Bien entendu, nous les accompagnons aussi dans la déclaration de leurs sinistres, notamment en pertes d’exploitation, mais également en RC ou en cyber. Des solutions existent ; la valeur ajoutée du courtier réside dans sa capacité à construire des solutions et des montages sur-mesure en fonction des besoins de ses clients. Le risque cyber qui menace une banque, par exemple, n’est pas le même que celui auquel une compagnie aérienne est confrontée, qui est lui aussi différent de celui d’une société industrielle… Notre rôle, entre autres, est d’adapter les « wordings », les textes des polices d’assurance, afin qu’ils répondent à  chaque situation particulière.

Ainsi, même dans la situation de crise que nous vivons actuellement, les wordings spécifiques des polices que nous avons placées auprès de nos partenaires assureurs peuvent nous permettre d’obtenir des conditions d’indemnisation très favorables pour nos clients.

▶ LIGNES DE DONNÉES
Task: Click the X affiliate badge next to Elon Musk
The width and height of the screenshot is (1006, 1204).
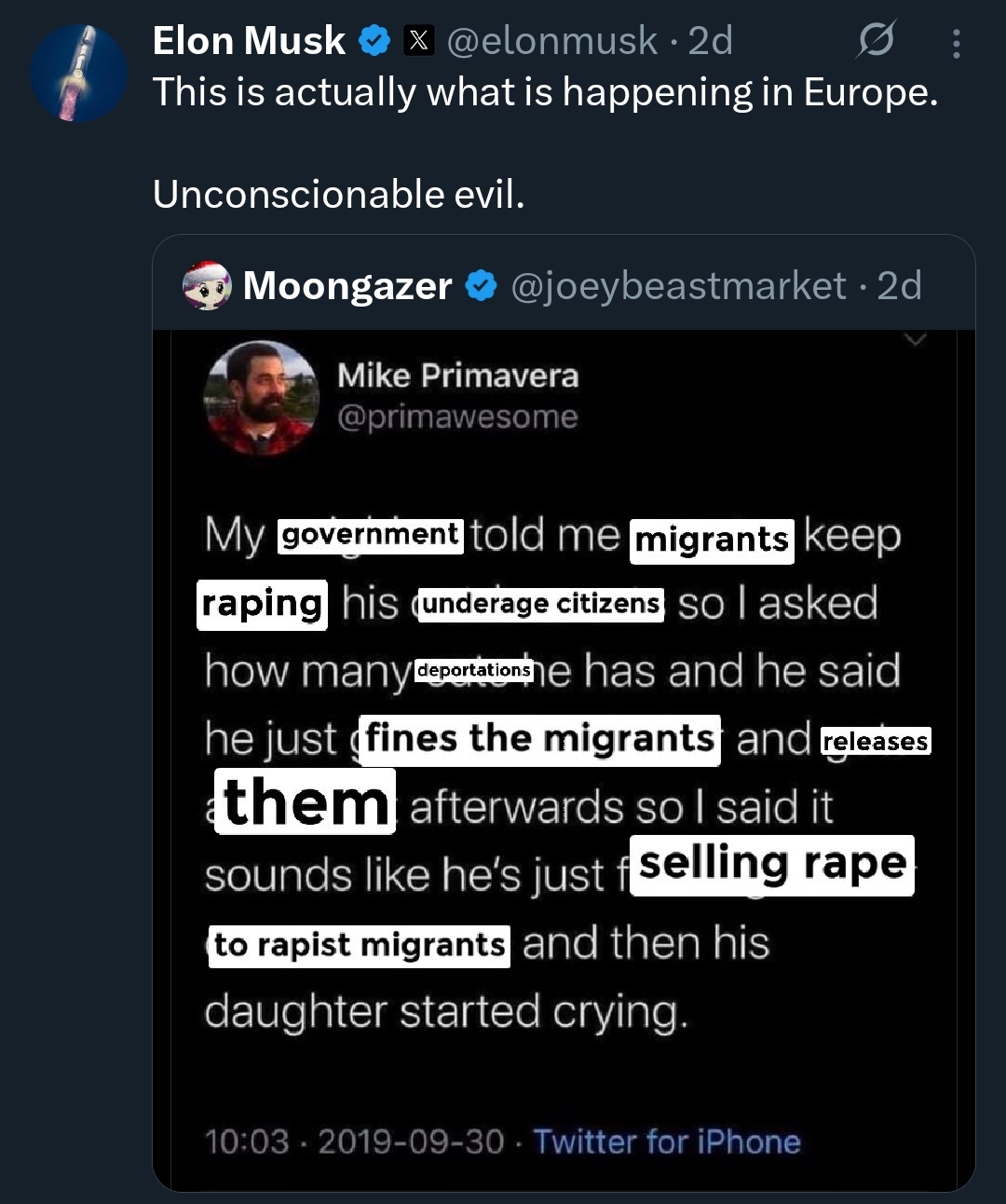Action: (419, 41)
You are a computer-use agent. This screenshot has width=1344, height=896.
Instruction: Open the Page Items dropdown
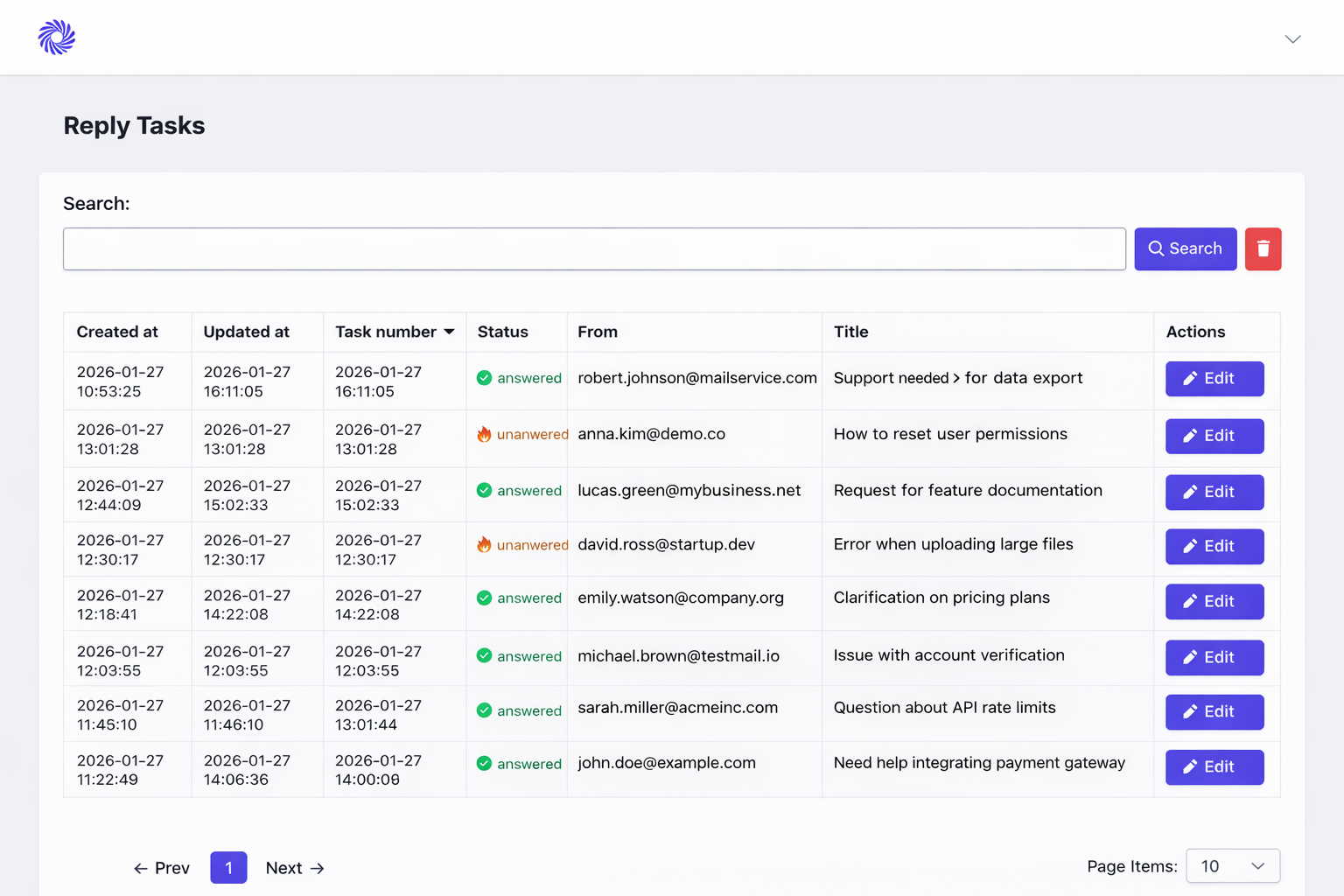click(1232, 866)
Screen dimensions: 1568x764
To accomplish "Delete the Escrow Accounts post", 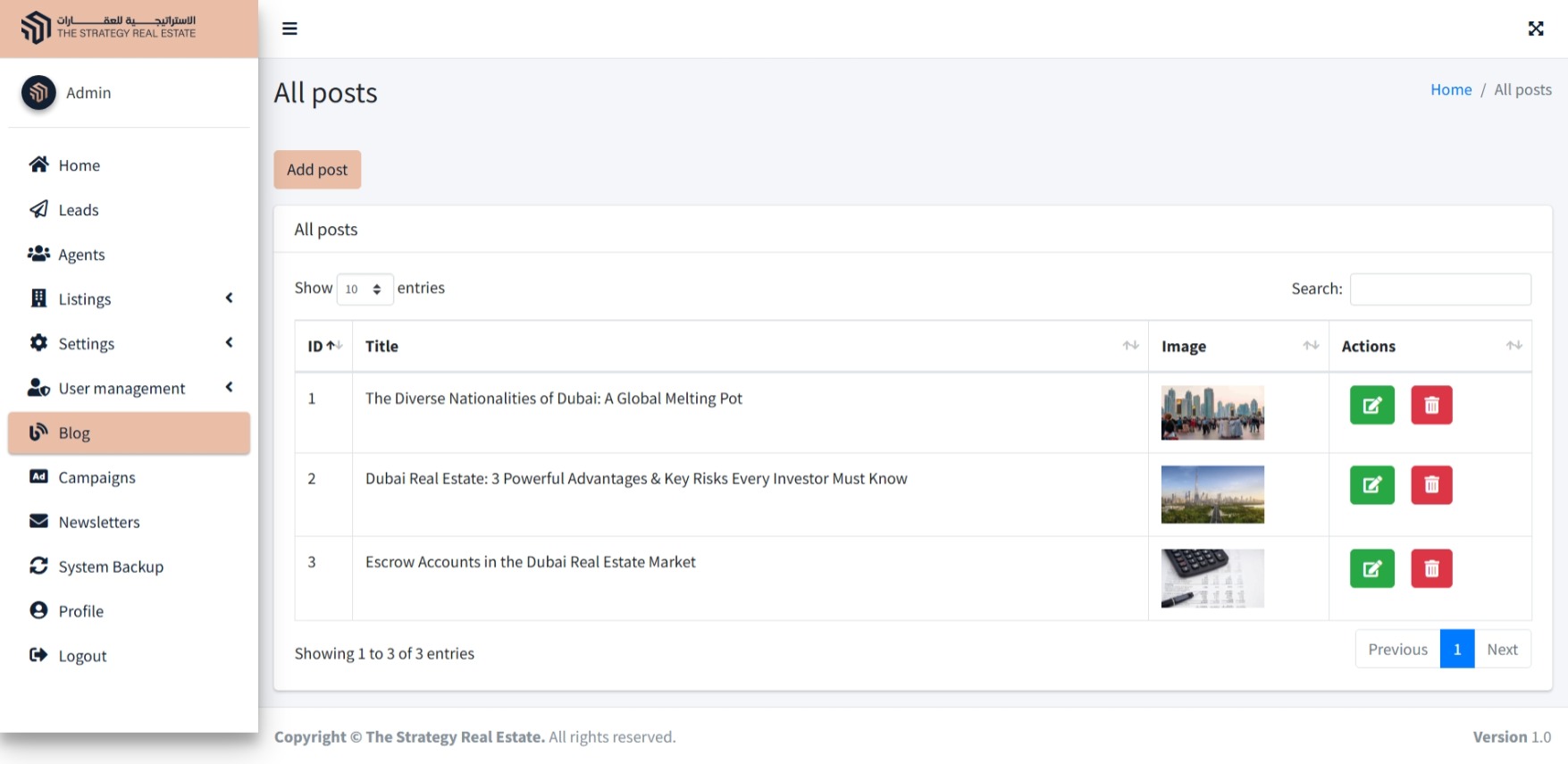I will pyautogui.click(x=1431, y=569).
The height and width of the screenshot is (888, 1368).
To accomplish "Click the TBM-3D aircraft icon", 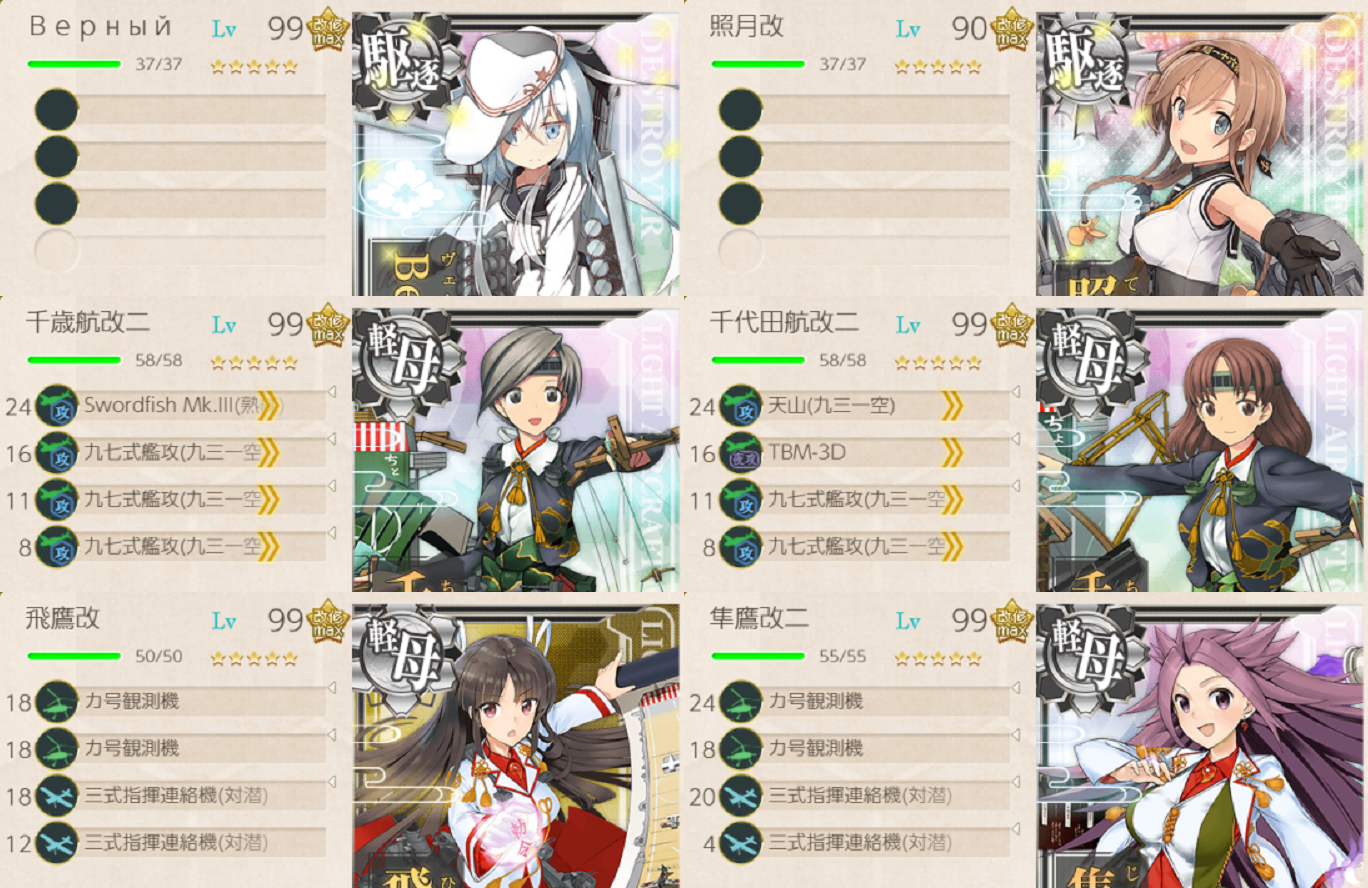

▶ TRAVAIL À FAIRE
[A] D'après l'extrait sur le rôle du courtier en assurance, que désigne le terme « wordings » ?
[B] Prolongez de quelques phrases l'extrait sur le rôle du courtier en assurance, à la suite de sa dernière phrase.
Les lignes forment un matériau indépendant de l'extrait.

▶ LISTE DES RÉPONSES
[A] Il désigne les textes des polices d'assurance.

[B]
Enfin, nous nous sommes également attelés très rapidement à la conception et au déploiement de nouvelles solutions pour répondre aux besoins que la crise a vu émerger : par exemple, le développement d’une solution combinant assurance et assistance en cas de contraction du Covid-19 par le personnel des entreprises dont l’activité, essentielle au pays, a dû continuer pendant la période de confinement. Ou encore la mise en place instantanée d’une couverture contre les risques cyber avec un paiement de prime différé dans le temps, pour permettre aux entreprises, sans impacter immédiatement leur trésorerie, d’être protégées au moment où le risque est le plus élevé. Ah, ce risque cyber, qui pourrait bien être le prochain virus !


Cette crise oblige chacun à s’interroger, voire à se réinventer. À quoi ressemblera le “monde d’après” et comment la gestion de risques s’y inscrira-t-elle ? 

Chacun espère que le monde d’après, ou le « new normal », comme l’expression circule déjà, sera empreint d’une prise de conscience, de plus de responsabilité, de partage, de solidarité, de respect de l’environnement… Nous souhaitons tous que, d’une certaine façon, cette crise économico-sanitaire soit aussi l’opportunité de faire avancer l’humanité.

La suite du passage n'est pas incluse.